Frankly workshop week can be hard to organise and require a lot of energy and flexibility from our staff. However I feel the effort is worth it, there is some great work produced and hopefully a few more creative seeds planted that will grow and bear fruit down the track.

Wednesday, June 21, 2006

The Newcastle Art School facilties are equipped with the latest technology as well as the traditional tools and equipment of the artist.
  • Three Drawing studios each of which can support over 15 students for research, experimental drawing and life drawing.
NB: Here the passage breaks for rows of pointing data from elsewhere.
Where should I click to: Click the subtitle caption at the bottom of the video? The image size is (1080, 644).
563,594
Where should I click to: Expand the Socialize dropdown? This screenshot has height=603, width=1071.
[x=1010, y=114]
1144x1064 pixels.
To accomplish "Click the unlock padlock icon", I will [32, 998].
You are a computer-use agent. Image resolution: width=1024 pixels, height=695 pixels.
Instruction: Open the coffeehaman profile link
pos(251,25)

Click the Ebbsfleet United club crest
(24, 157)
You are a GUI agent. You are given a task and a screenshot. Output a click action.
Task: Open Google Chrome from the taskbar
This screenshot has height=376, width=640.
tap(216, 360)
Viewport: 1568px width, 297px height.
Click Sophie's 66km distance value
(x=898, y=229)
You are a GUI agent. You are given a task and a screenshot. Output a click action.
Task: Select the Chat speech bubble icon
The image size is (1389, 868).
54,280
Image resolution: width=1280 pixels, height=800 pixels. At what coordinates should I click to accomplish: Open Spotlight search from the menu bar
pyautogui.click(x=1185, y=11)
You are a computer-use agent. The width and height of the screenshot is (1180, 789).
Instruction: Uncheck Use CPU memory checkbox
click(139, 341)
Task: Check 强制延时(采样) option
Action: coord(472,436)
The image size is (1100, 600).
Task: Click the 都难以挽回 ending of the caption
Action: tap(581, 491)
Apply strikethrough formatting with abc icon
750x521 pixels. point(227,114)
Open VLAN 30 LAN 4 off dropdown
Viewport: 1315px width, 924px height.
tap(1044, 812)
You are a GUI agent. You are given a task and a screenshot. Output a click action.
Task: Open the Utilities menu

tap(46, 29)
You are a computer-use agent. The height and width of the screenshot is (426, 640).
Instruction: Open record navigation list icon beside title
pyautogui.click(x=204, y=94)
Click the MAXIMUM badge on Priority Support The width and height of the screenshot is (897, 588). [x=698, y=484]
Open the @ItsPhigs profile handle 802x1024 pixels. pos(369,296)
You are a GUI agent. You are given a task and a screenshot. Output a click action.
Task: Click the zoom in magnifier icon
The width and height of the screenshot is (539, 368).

The studios are backed by an extensive store of indiosyncratic objects, plaster casts and zoological specimens.
  • Two Painting studios with full ventilation and painting racks.
  • Printmaking facilities for screen printing, etching, relief printing, lithography. Our printmaking area includes full extraction and dedicated rooms for acids, screen cleaning, screen exposure, graining and other facilities alongside the studios.
  • Design room.
  • Photography Lab including Analogue (wet) darkroom, alternative process areas and Digital Photography lab equipped with G5 Macs and large format printer and scanner.
  • Sculpture facility includes general purpose space, metal fabrication area for welding and casting, woodworking space and external area.
  • Dedicated Arts Library.
  • As of second semester 2006 we will also have an art gallery which will not only showcase the work of our students but involve them in the presentation and running of a professional art gallery.

Newcastle Art School

Welcome to the Newcastle Art School, Hunter St TAFE, BLOG.

This has been created by Matthew Tome, Head Teacher Fine Arts to showcase our courses, exhibitions, facilities, staff and events.

We have been an art school on this site, Hunter St Newcastle NSW, Australia for over 100 years.

The Newcastle Art School specialises in studio based fine arts training for professional artists. It is school of TAFE NSW, Hunter Institute on the Hunter St Campus with fully accredited courses, facilities and staff.

The Newcastle Art School is located in a series of historically significant buildings on Hunter St, Newcastle West, and has been Newcastle’s central art school since the late 19th century. The facilities occupy a significant city site and the architecture is a marriage of 19th century eclecticism and modern functionalism reconstructed after the earthquake in 1988.

Our courses are studio focused and involve significant face-to-face teaching with student teacher ratios of around 15-1. All courses are TAFE curriculum accredited nationally. The facilities are well equipped with the latest technology as well as the traditional tools and equipment of the artist.

Students are offered a range of studio electives including Painting, Sculpture, Photography and Printmaking alongside core studies in Drawing, Art History and Theory, Professional Practice and Digital Imaging. Staff of the Newcastle Art School are highly qualified and professionally recognised artists with strong reputations as artists and teachers.